Una vita vissuta a tutto tondo, un carisma esplosivo e una passione tutta da esplorare. Ha raccontato la sua carriera ieri sera il grande fotografo statunitense Steve McCurry davanti un pubblico incantato, all’ex Convento di San Francesco d’Assisi.
Siracusa ha risposto con un “tutto esaurito” alla presenza del maestro delle foto, intervistato dal giornalista Roberto Cotroneo.
Una passione, quella per la fotografia, nata quasi per caso durante gli studi di cinematografia.
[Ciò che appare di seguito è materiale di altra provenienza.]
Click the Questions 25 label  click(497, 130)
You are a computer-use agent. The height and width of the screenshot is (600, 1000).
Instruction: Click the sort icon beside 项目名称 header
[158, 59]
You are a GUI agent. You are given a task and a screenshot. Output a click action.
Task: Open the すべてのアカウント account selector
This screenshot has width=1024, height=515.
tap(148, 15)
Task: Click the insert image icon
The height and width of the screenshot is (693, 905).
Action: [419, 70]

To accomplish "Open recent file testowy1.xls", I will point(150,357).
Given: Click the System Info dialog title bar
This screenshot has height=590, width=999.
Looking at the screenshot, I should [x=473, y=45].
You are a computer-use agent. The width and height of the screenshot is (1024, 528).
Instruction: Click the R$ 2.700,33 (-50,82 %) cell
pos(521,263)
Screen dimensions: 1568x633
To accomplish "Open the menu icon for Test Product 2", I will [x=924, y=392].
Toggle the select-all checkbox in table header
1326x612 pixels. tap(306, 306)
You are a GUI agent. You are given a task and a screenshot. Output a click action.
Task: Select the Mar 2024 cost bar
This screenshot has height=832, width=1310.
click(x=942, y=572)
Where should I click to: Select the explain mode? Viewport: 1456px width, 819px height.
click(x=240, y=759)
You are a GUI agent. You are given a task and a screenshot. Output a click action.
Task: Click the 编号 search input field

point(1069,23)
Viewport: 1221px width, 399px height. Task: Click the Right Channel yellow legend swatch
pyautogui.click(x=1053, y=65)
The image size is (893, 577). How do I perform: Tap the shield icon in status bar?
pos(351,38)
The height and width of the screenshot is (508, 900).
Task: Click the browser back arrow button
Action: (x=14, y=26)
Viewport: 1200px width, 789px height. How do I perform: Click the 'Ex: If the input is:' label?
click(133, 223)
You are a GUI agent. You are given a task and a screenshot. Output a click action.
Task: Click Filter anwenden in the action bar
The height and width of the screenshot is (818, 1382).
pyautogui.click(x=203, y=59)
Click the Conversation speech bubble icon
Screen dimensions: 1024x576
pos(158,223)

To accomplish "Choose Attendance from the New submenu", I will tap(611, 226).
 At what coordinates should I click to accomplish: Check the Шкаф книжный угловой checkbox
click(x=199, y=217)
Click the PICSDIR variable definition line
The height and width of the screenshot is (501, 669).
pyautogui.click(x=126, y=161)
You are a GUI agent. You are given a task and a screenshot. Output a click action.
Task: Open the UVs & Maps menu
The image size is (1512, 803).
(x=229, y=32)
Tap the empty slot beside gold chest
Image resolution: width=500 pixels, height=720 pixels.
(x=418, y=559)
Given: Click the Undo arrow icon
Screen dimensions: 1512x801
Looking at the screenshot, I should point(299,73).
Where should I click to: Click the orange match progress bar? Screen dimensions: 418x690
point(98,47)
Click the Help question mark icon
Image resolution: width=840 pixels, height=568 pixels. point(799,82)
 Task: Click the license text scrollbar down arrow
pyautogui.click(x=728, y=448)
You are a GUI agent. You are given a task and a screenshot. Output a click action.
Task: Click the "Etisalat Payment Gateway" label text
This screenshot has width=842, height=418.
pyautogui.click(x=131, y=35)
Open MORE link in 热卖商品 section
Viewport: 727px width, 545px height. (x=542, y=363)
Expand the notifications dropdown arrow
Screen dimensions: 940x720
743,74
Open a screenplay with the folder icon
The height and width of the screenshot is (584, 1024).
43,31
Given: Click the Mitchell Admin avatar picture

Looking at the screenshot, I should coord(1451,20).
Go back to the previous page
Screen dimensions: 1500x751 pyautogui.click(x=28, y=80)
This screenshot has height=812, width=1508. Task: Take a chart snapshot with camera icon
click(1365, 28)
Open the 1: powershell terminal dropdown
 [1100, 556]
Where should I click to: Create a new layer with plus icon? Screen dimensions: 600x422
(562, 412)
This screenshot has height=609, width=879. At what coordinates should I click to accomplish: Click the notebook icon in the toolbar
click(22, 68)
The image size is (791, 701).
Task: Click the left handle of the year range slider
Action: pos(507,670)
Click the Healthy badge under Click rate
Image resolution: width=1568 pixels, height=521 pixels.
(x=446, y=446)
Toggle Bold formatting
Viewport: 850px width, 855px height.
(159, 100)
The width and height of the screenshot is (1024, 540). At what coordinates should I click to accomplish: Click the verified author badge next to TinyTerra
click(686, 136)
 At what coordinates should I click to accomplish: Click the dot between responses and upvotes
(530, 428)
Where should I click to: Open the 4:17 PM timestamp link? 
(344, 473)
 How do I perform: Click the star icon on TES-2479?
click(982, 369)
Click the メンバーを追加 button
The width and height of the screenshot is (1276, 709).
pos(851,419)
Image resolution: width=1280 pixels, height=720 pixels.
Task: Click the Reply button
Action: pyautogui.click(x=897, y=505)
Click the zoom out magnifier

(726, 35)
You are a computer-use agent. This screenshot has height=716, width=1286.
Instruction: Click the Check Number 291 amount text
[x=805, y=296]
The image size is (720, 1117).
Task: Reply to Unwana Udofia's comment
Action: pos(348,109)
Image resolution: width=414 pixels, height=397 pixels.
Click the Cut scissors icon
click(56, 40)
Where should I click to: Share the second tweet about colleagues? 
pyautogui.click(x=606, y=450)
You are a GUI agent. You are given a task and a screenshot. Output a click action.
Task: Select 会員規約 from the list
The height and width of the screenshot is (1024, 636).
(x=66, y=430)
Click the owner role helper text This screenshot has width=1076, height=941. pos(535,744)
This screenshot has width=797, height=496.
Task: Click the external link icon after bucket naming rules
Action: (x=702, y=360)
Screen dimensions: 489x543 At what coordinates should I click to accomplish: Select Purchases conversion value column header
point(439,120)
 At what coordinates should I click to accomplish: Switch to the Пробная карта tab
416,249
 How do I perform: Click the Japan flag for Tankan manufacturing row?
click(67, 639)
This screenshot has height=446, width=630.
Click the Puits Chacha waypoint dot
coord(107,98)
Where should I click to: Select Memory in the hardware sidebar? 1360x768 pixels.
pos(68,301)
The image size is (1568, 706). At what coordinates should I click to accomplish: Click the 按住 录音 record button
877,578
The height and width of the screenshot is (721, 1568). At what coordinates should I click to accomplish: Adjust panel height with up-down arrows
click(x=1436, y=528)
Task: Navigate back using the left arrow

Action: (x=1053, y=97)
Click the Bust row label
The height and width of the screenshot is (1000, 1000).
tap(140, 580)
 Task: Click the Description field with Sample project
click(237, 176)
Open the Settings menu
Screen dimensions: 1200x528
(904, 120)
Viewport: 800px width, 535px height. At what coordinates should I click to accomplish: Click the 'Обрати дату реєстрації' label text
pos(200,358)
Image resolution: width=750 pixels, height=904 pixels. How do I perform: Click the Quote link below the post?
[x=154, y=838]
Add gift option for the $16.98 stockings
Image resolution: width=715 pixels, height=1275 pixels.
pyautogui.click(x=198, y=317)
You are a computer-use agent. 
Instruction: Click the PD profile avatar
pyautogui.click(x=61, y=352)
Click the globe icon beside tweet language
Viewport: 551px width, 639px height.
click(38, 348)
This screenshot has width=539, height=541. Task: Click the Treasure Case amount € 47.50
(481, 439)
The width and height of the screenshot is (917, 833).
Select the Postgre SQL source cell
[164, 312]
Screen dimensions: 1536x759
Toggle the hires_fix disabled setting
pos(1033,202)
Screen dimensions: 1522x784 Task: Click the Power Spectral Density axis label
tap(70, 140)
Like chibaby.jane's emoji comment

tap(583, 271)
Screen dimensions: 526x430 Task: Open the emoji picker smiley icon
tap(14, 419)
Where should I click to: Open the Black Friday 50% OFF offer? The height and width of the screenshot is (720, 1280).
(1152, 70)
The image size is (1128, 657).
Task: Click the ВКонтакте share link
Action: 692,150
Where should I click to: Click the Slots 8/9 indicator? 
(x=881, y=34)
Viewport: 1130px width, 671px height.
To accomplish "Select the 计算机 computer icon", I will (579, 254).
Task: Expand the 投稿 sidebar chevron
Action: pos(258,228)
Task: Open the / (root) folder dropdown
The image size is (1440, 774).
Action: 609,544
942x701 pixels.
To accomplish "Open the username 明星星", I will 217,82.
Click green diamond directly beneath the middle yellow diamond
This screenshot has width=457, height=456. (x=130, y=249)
A 28 anni il primo viaggio in Afghanistan, e da lì è partito tutto: da quel momento è diventato Steve McCurry che conosciamo tutti.
Beirut, Cambogia, Kwait, Pakistan, Ex Jugoslavia, Afghanistan, il fotografo di origini statunitense ha girato tutto il mondo “Ma l’Italia è uno dei Paesi che preferisco – ha detto – In Italia c’è tutto: arte, cultura e paesaggi. Trovare un posto con uno di questi elementi è semplice, ma trovarli tutti insieme è più difficile. L’Italia ha questo grande pregio”.
Ogni scatto ha una storia, un aneddoto e una rivelazione. Grandissima l’intuizione di McCurry che, grazie al suo talento, è riuscito a immortale momenti particolari e suggestivi.
McCurry è conosciuto dai più come “il fotografo di Sharbat Gula” la ragazza afgana fotografata in un campo di rifugiati a Peshawar(Pakistan), foto peraltro scelta come copertina del numero di giugno 1985 della rivista National Geographic Magazine, diventando in breve un’icona.
“Nel cortile di una scuola – ha raccontato – ho visto questa ragazzina in un angolo e mi sono subito reso conto che volevo fotografarla. Lei non aveva mai visto una macchina fotografica e non sapeva chi fossi io. Così ho chiesto l’autorizzazione alle maestre e ho iniziato a fotografare gli altri ragazzini per non spaventarla. Poi mi sono avvicinato a lei e ho fatto solo pochi scatti. La fotografia è empatia – ha concluso – Perchè uno scatto riesca ci deve essere un rapporto di fiducia reciproca”.
Alla fine dell’intervista una lunga fila di ammiratori per infiniti autografi di colui che ha scritto un pezzo di storia nel mondo della fotografia.